HB 231 aims to curb artificial opioids such as fentanyl, an opioid used to treat pain in cancer patients and to sedate large animals such as elephants.

It’s 50 times more potent than heroin and 100 times more potent than morphine, according to the federal Centers for Disease Control and Prevention, which says that overdose deaths from artificial opioids including fentanyl rose 72.2 percent in 2015, the latest year for which data are available.

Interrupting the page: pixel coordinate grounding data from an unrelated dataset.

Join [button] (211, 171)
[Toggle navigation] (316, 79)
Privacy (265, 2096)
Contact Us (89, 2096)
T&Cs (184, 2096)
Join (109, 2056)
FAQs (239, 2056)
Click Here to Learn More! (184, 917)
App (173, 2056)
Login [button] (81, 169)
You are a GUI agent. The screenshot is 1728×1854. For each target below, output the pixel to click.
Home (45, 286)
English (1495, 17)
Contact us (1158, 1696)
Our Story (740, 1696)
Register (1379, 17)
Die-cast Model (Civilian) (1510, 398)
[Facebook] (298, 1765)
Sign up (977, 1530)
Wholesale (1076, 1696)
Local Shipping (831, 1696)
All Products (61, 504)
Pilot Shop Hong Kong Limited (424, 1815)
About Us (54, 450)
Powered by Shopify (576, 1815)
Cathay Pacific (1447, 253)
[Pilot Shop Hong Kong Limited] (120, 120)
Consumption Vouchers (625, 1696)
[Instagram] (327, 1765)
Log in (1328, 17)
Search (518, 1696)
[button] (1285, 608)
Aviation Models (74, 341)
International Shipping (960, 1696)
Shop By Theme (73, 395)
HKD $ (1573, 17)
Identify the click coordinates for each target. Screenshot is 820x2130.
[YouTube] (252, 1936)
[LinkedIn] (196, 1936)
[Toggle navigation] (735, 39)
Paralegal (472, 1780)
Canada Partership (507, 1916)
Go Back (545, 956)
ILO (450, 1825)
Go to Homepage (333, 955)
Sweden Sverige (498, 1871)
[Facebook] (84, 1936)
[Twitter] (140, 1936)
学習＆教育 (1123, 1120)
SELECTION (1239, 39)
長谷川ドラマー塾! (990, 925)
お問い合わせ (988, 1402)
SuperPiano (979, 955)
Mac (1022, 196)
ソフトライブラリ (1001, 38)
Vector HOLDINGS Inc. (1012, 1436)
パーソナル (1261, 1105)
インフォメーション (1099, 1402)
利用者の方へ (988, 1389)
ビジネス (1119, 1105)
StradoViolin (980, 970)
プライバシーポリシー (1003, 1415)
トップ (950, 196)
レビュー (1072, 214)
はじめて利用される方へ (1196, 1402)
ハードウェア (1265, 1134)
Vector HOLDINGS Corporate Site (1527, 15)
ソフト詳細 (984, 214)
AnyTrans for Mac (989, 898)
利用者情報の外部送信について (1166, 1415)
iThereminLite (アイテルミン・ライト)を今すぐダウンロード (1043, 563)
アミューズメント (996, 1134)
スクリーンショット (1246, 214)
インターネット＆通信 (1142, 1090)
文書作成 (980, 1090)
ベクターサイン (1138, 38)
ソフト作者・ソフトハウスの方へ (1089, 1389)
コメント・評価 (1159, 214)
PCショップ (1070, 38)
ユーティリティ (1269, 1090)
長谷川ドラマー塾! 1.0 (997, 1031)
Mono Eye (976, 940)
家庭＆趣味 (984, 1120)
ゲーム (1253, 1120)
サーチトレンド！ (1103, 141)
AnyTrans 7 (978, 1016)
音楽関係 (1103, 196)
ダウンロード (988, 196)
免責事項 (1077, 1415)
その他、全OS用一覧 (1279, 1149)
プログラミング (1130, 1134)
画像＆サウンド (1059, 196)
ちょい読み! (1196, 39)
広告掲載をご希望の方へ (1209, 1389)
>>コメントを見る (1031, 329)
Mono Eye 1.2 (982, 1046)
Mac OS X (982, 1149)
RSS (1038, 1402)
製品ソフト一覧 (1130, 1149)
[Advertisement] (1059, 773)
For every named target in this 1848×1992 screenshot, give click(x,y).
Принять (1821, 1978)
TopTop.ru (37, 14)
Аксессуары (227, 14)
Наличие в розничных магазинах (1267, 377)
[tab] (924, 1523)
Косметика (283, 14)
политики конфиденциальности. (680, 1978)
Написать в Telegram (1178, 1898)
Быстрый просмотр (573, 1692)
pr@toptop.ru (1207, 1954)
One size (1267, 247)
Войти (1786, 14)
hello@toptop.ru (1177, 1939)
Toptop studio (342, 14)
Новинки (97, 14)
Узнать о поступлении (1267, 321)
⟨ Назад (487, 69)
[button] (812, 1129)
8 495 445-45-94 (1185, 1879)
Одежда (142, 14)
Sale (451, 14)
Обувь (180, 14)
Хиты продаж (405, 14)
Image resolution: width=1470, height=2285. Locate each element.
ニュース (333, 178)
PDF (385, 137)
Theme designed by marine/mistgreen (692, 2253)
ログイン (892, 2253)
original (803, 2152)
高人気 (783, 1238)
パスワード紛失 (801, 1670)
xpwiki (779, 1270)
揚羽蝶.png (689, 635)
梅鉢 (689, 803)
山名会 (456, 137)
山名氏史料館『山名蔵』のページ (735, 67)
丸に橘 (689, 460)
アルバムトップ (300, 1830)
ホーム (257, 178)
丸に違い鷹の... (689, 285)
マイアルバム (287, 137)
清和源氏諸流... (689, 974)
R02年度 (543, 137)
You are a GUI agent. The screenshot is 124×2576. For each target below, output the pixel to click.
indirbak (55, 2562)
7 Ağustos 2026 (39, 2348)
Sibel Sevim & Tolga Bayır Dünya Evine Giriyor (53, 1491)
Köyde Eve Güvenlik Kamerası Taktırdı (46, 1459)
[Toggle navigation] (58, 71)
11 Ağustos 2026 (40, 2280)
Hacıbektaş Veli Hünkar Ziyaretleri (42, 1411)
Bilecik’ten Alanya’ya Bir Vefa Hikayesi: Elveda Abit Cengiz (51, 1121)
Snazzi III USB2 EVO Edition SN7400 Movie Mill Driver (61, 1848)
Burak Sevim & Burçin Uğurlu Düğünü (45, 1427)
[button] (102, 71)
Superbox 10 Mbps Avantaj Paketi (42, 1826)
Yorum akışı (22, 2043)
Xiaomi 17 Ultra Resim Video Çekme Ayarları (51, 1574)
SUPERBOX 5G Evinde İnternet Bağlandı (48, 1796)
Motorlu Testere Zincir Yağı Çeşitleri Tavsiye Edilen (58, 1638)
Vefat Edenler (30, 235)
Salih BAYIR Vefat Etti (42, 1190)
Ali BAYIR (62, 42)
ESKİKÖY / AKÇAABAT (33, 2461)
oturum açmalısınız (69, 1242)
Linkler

Under HB 231, if the state crime lab detects fentanyl or a fentanyl component in a drug it will automatically be placed on the state schedule of controlled substances, which regulates how they may be used.

Broadrick said the bill is a routine update of the state’s schedule of controlled drugs and should pass the Senate.

The House has also passed a bill that would establish state regulations governing fracking, a process that extracts oil or natural gas from underground rocks by injecting liquid at high pressure.

Some experts believe the Conasauga shale formation in northwest Georgia holds as much as 625 trillion cubic feet of natural gas.

Rep. John Meadows, R-Calhoun, says low natural gas prices mean that drillers aren’t likely to start developing the area in the near future. But he says the state needs to be prepared.

Rep. Jason Ridley, R-Chatsworth, has already seen one bill that he supports pass both the House and Senate.

House Bill 216 would require local governments to provide insurance coverage for certain types of cancer to firefighters.

“That passed the Senate unanimously, and we are awaiting Gov. Nathan Deal’s signature,” he said.

House Bill 150, which Ridley co-sponsored, has passed the House and is waiting on action in the Senate. It would allow local governments to place holds on motor vehicle registration for drivers who use toll lanes without paying tolls and to request the Department of Revenue to withhold tax refunds to compensate those governments for unpaid tolls and fines.